A consortium of consumer packaged goods manu- facturers, retailers and carriers aims to define standard processes to streamline the flow of goods from suppliers through distribution centers to stores. It is a collaborative effort to standardize key logistics activities such as appointment scheduling at distribution centers.
So, who are these guys?
This new entry on the scene is the ONE Retail Standards Board from value network services provider One Network Enterprises (ONE).
“One Network was the obvious choice as the technology platform on which to define standards for multi-company processes because of the number of suppliers, retailers and carriers who have already adopted this network,” says Greg Brady, CEO of One Network Enterprises, Dallas.
A number of top retailers have created ONE Retail value network hubs, connecting to more than 1,000 suppliers and carriers, using infrastructure and Web applications hosted by One Network Enterprises.
Most logistics executives would be intrigued. But is this the real deal? “I think their efforts at trying to get more standardized processes and communication across parties should be applauded,” says Lisa Hebert, a transportation analyst with the San Francisco office of Accenture. “That is one of the big challenges right now: carriers don’t know what manufacturers and shippers are going to want, what the retailers are going to want, and vice versa. So, to the extent that they can click them through standards in place through this network, that’s going to be a big plus. You probably can sense a little bit of my skepticism, but it is something different.”
Let’s take a closer look at what’s offered. Suppliers and carriers use the same standardized tools and processes to work with any retailer on the network. The idea is to greatly improve their efficiency. Other retailers can create new ONE retail hubs and gain instant access to several suppliers and carriers already trained in and using One Network tools and processes. Carriers can coordinate pick up and delivery schedules because both processes are done using the same network and tools.
Because suppliers, retailers and carriers share the new appointment scheduling process on the same network, all partners gain new visibility to vendor-controlled freight as well as retailer-controlled freight. This provides 100 percent visibility of freight and associated orders in the pipeline, from the supplier to the yard and through the warehouse.
Publix Supermarkets appreciates this new appointment scheduling process. The Lakeland, FL-based chain, which has been involved with the network for two years, currently uses its own in-house appointment system. But Publix plans to pilot a version of ONE’s appointment system next quarter.

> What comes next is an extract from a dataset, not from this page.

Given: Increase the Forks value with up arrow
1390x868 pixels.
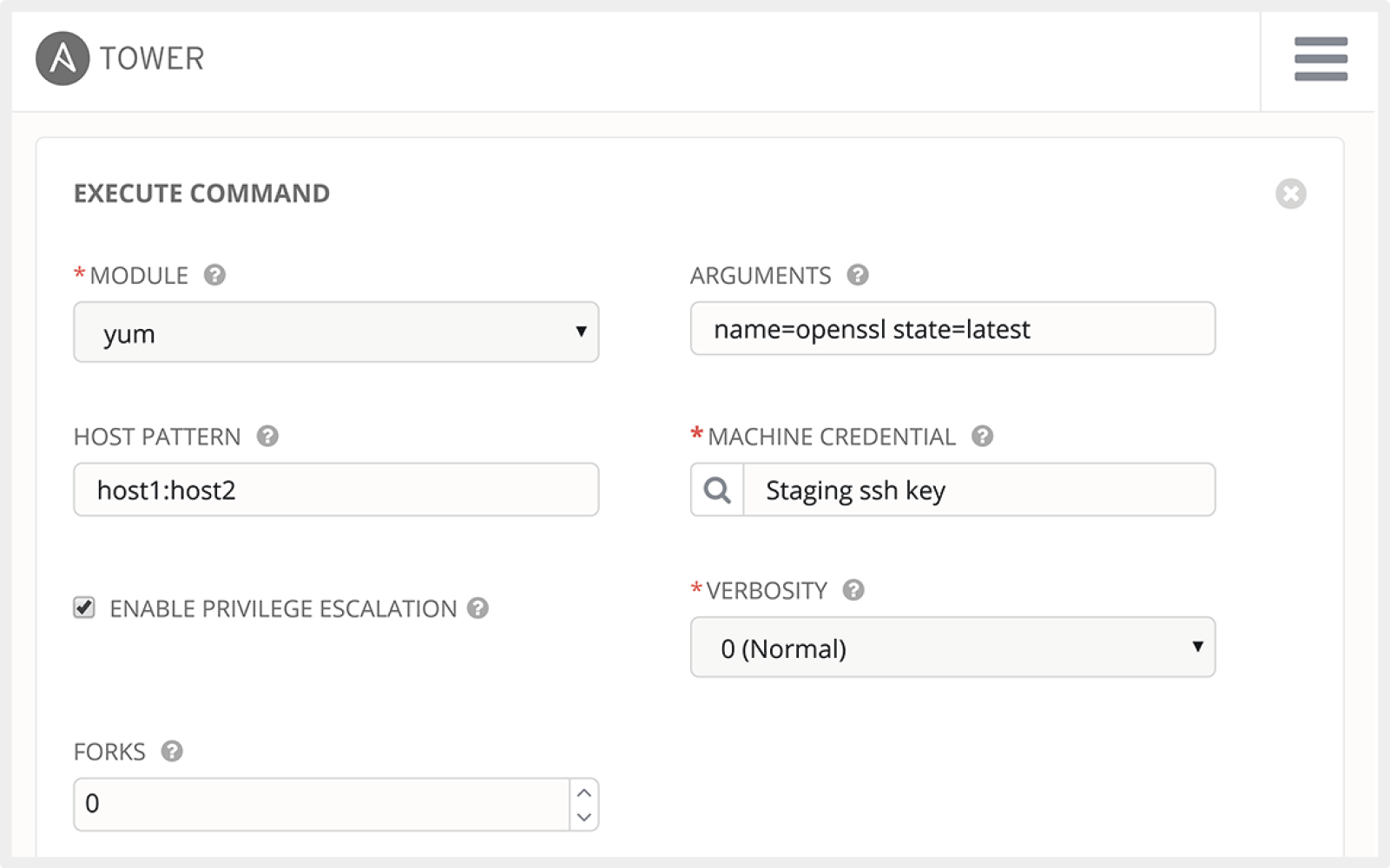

It will contain changes that Publix recommended.
The network provides “the opportunity to increase the visibility of different links in the supply chain by having a holistic view of the different parts from procurement to transportation to delivery,” says Richard Schuler, vice president of distribution for Publix. “It gives us the flexibility to participate in as much or as little of their suite offerings as is right for our company.”
What else has happened since the ONE Retail Standards Board debuted in April?
The company has completed process models from the order process to the DC delivery, and has built the technology behind it that spans both the software and network architecture. It has gone live with about eight hub retailers and nearly 1,000 carriers and CPG companies in the network. Some retailers include Kroger, Safeway, Publix, Spartan Stores and Food Lion, among others.
“The charter was to talk to us about the key business process—primarily from the supplier to the retailer’s DC and out to the store,” explains John Keenan, president of One Network Enterprises. “And then the key technology that we need to build, both on the software layer as well as the network layer, is the next-generation solution to lower the operating cost as well as incremental revenue primarily in the form of vastly lower stock outs.”